While these tweets may seem inconsequential on their own, they collectively weave together a vast quilt of information not only about who is sick, where and when, but also about how people think and behave throughout flu season.
For researchers like Michael Paul, author of the new book , this type of social media-based data represents a massive opportunity to better monitor, understand and carry out public health.
“If you think of social media as people sharing things in their everyday lives, then social media data is helpful for understanding how those everyday things intersect with people’s health,” said Paul, who is an assistant professor of information science at Boulder.
In 2010, when Paul and his co-author, Johns Hopkins University Associate Professor Mark Dredze, first considered the possibility of mining social media for data, Twitter was only four years old. The two wondered if people ever discussed health issues on the platform, which led them to outlining the ideas that have driven much of their work since.
Today, researchers like Paul use data from social media to monitor everything from diseases like the flu and Zika virus, to opinions like anti-vaccination sentiments and mental health issues like suicide prevention.
“The work is taken a lot more seriously now,” Paul said. “It’s not just this niche thing in the computer science community. It is being picked up by actual public health practitioners.”

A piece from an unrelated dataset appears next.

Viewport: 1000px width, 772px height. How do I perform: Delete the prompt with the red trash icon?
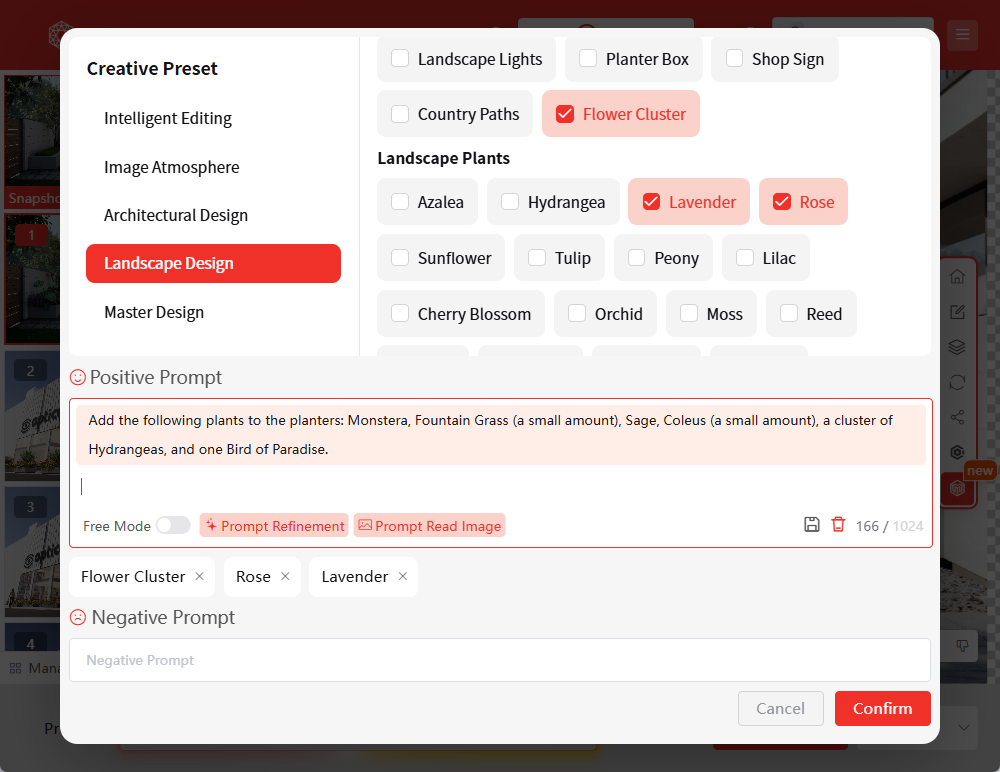(838, 525)
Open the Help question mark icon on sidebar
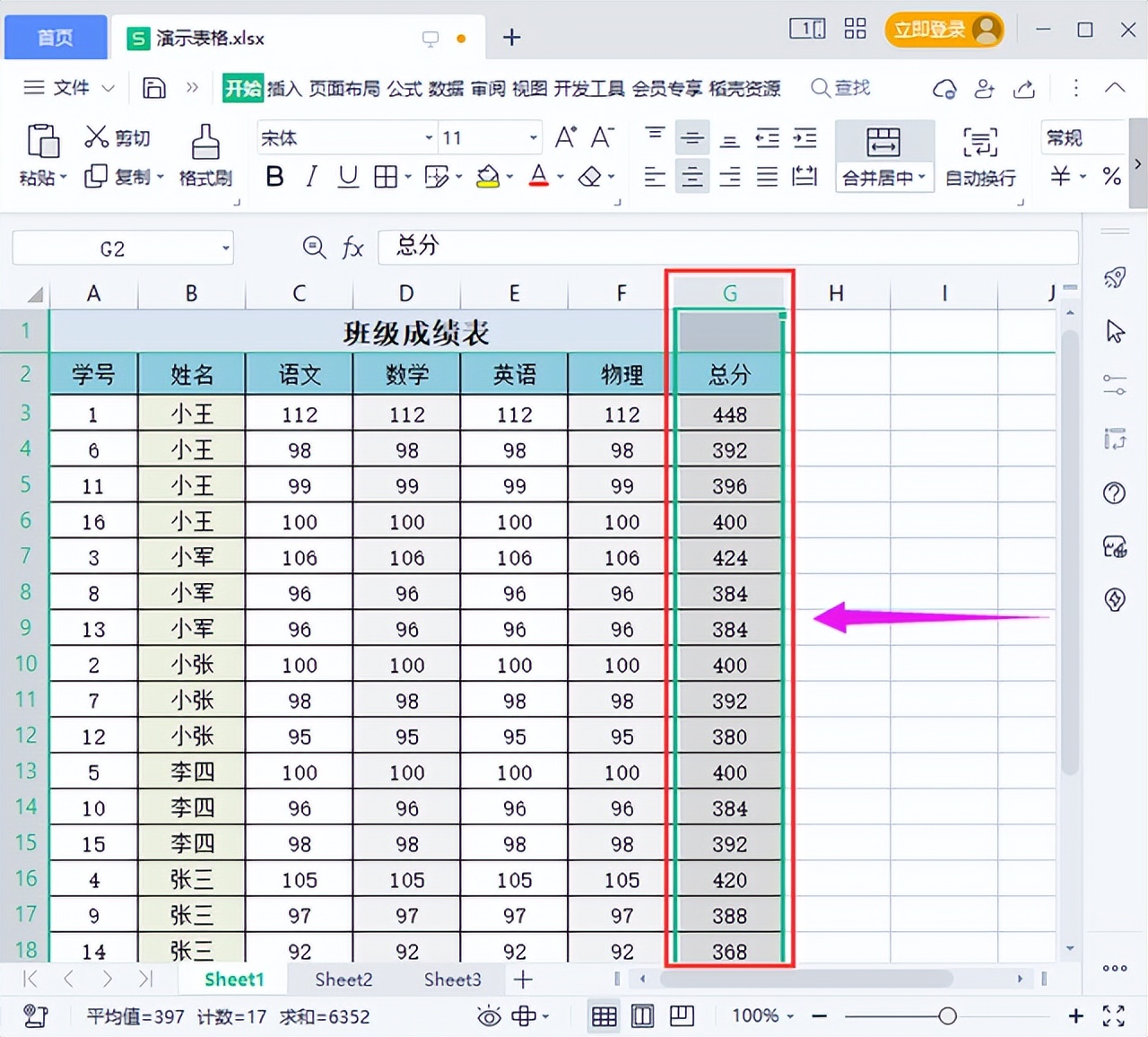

Government entities like the Center for Disease Control and Prevention do a good job of tracking infectious diseases like influenza, but researchers can forecast diseases even faster using social media data, the authors note.
“Official monitoring by government health agencies is delayed by at least one to two weeks,” Paul and Dredze write in their book. “So social media has been used as a real-time supplementary source of monitoring.”
With an infectious disease like the flu, an extra week or two can make a big difference for health agencies. If an outbreak is severe, agencies may need that time to increase hospital staffing, alert or close schools and advertise vaccination programs, the authors write. In some areas around the globe, like South Africa, data from Twitter can beat traditional forecasting methods by more than a month.
Not only do platforms like Twitter offer real-time results, they also provide cheaper, easier access to data than many traditional disease forecasting methods.
“I think it’s had the most impact on disease surveillance and forecasting like the flu,” Paul said of social media data.
However, he sees broader prospects for the field in the future, especially when it comes to understanding and monitoring mental health.
Sites like Twitter and Reddit offer users a particular combination of visibility and anonymity. People who may fear judgment or embarrassment when speaking with doctors, psychologists or loved ones can sometimes more comfortably discuss illness, depression, anger or any other sentiment with a community of strangers online.
“On Reddit, you’re sort of anonymous,” Paul said. “People might even create a new account just for this one community, so it’s not even tied to their other Reddit identity.”
As research develops, Paul believes social media data will be most useful in understanding these types of mental health issues and in creating and assessing public health campaigns.
“All the things people share about what they’re doing or thinking—that they don’t tell their doctors but still affect their health—are things that social media will help us understand,” he said.